The data:
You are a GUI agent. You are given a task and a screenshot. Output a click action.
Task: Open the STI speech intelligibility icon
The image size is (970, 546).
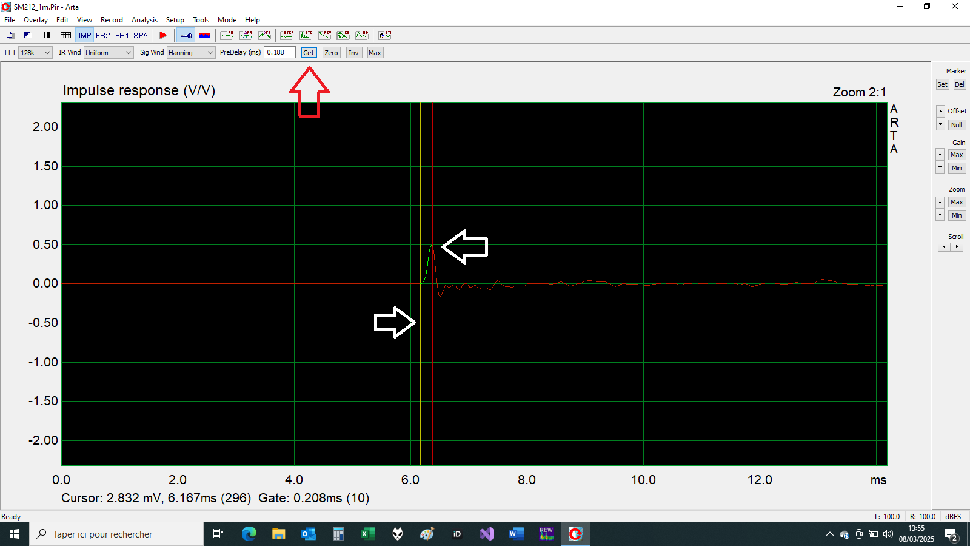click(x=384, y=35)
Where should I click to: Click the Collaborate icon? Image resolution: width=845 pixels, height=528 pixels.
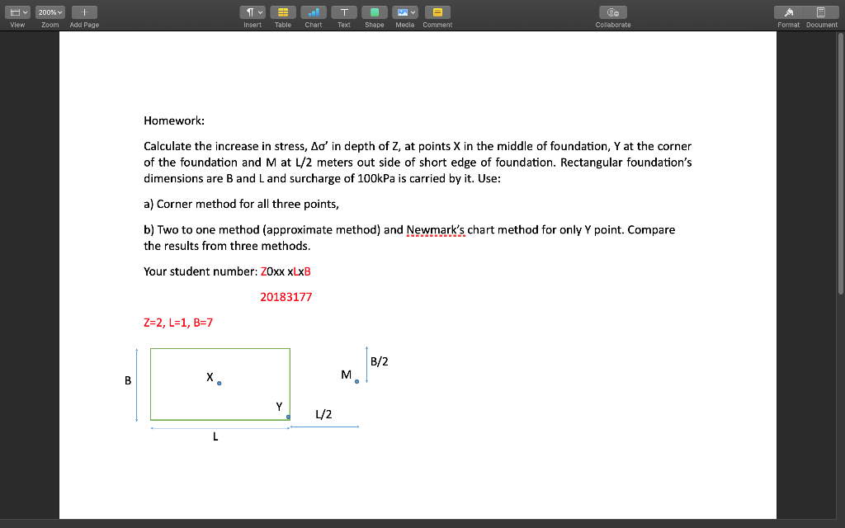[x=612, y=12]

What is being asked:
Each record above goes into the copy unchanged; the pictures do not.

Exercise solution:
You are a GUI agent. You are given a task and a screenshot. Output a click action.
Task: Open the STI speech intelligibility icon
The image size is (970, 546).
click(x=384, y=35)
Where should I click to: Click the Collaborate icon? Image resolution: width=845 pixels, height=528 pixels.
[x=612, y=12]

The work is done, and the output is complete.